Suicide, in some form or other, exists in every society, even among animals.
There are a lot of animals that, when caught wild, will stop eating until they are released or die. The equivalence of liberty and life goes much deeper than any speech by a politician or philosopher. The natural state of life is to correlate with liberty and conversely loss of liberty naturally correlates with death. Many species, including humans, must be specifically socialized to tolerate, or even enjoy, reduced liberty. Note that liberty is very similar to temenos.
People in technological societies tend to add things on to suicide that are not naturally a part of it, and leave out other things that are. So a more clear definition is helpful.
A very basic definition of suicide is simply "The choice to move toward death".
In a consumer culture, the focus is always on maintaining one's relationships with the fruits of productivity. The purpose of the body becomes "to enjoy products" rather than to serve some higher (i.e., spiritual) function.
Ignoring higher functions does not diminish those functions, rather it diminishes the one that ignores them. A person who gives up their nature for some unnatural societal benefit will live a long drawn out suicide, and that is the norm for many people.
It's important to understand that attraction to death balances attraction to life.
The notion that "Life is good, and death is bad" is unbalanced and short sighted. A healthier ideal is "Life has its time and death as well".

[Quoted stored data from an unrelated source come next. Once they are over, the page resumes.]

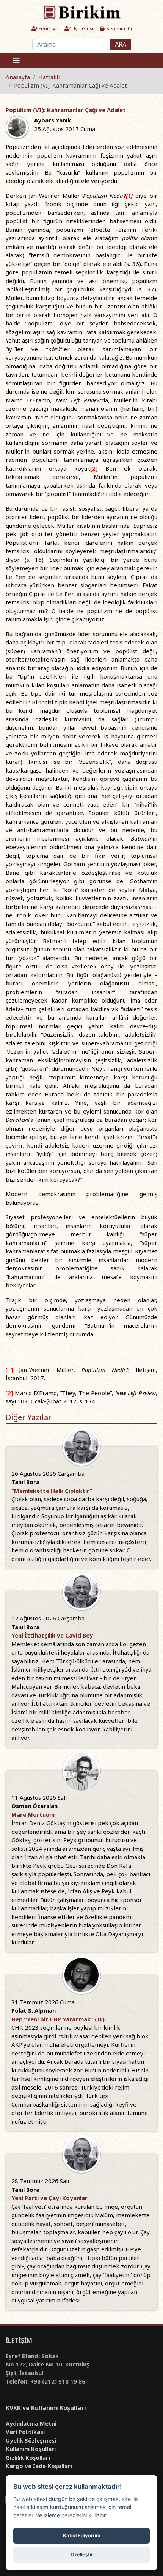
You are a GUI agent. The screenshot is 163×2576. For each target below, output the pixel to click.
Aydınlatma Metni (31, 2423)
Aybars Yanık (52, 120)
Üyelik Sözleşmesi (31, 2440)
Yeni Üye (48, 28)
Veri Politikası (25, 2431)
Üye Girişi (82, 28)
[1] (9, 1369)
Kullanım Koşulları (31, 2448)
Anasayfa (18, 77)
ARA (120, 44)
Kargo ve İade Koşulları (39, 2466)
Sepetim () (118, 28)
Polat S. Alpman (33, 2010)
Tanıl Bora (25, 1482)
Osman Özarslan (34, 1806)
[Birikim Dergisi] (81, 12)
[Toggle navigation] (16, 60)
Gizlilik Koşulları (28, 2457)
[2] (93, 468)
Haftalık (49, 77)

As a general rule, a person can say it is natural and healthy for nature to be the arbiter of life and death. If you have a deadly cancer, nature has put you toward death. If someone approaches with a cure, nature has pulled death back a bit. etc.
The conscious choice to end one's life is usually viewed as a psychological frailty, but it is always the result of a calculation that can be understood.
Freud postulated the theory of Thanatos, or the "death drive" to balance the Libido or "life drive". The deduction can be made easily, everything must be balanced by something, but the description is harder to complete. The two obvious choices would be a) Thanatos as the lack of libido. This would require libido to be balanced in itself. or b) Thanatos as the balancer of libido.
From similar riddles, a person can say that the choice (a or b) is a matter of perceptions. Some people will understand the solution (properly) as "a", others as "b".
The first choice, Thanatos as the lack of libido, rules out the choice of death. It portrays what would be called by anyone "suicide as a natural death".
So in looking at suicide from a psychological perspective it is probably most useful to see the death drive as something balancing libido, something in a process or relationship with libido.